Trying using contemporary DLA and GPU on Jetson NX

Trying using contemporary DLA and GPU on Jetson NX

**• Hardware Platform = Jetson Xavier NX **
• DeepStream Version = DS-6.0.1
**• JetPack Version = JP-4.2 **
• TensorRT Version = 8.2.1.8

**• Issue Type: not clear if we can use GPU + DLA0 + DLA1 from same process **

• Requirement details

We are trying to run usual Nvidia PeopleNet ver. 2.3.2 on Nvidia NX dev board using contemporary GPU + DLA.

For this we are using deepsteam-app with usual deepstream_Config_file.txt + config_infer_file.txt

Consider that we are already using PeopleNet ver. 2.3.2 on NX in our application and it is working well and correctly using GPU, but when trying to activate DLA we see strange behaviour and performances goes down at least 6 times and no video output is got.

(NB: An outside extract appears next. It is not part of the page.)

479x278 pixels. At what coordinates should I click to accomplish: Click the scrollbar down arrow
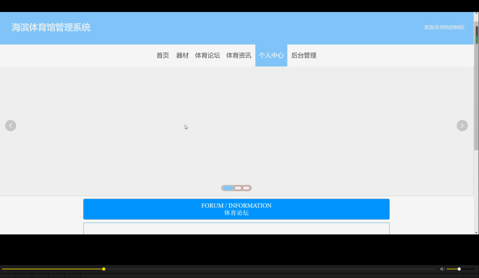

In details: like shown below we declared DLA activation using below config_infer_file [property] context, (from DS documentaiotn is not clear where to decalred DLA activation ) … and we see that a new DLA.engine is created completely different from GPU.engine

Question: is it correct to declare DLA in [property] context ?

[property]
gpu-id=0
net-scale-factor=0.0039215697906911373
tlt-model-key=tlt_encode
#
enable-dla=1           <<<<<<<<<<<<<<<<<<
use-dla-core=0         <<<<<<<<<<<<<<<<<<
#
tlt-encoded-model=../../models/tao_pretrained_models/peopleNet/V2.3.2/resnet34_peoplenet_pruned_int8_v2_3_2_quantized.etlt
labelfile-path=../../models/tao_pretrained_models/peopleNet/V2.3.2/labels.txt
model-engine-file=../../models/tao_pretrained_models/peopleNet/V2.3.2/resnet34_peoplenet_pruned_int8_v2_3_2_quantized.etlt_b2_dla0_int8.engine
int8-calib-file=../../models/tao_pretrained_models/peopleNet/V2.3.2/resnet34_peoplenet_pruned_int8_v2_3_2_quantized.txt
infer-dims=3;544;960
uff-input-blob-name=input_1
batch-size=2
process-mode=1
model-color-format=0
network-mode=1
num-detected-classes=3
cluster-mode=2
interval=0
gie-unique-id=1
output-blob-names=output_bbox/BiasAdd;output_cov/Sigmoid

… when deepstream-app start and no DLA.engine is present then it reads PeopleNet model.file: resnet34_peoplenet_pruned_int8_v2_3_2_quantized.etlt

but when reading tlt-encoded-model for PeopleNet following warnings are got, … so it seems that PeopleNet networks layers are not supported by DLA.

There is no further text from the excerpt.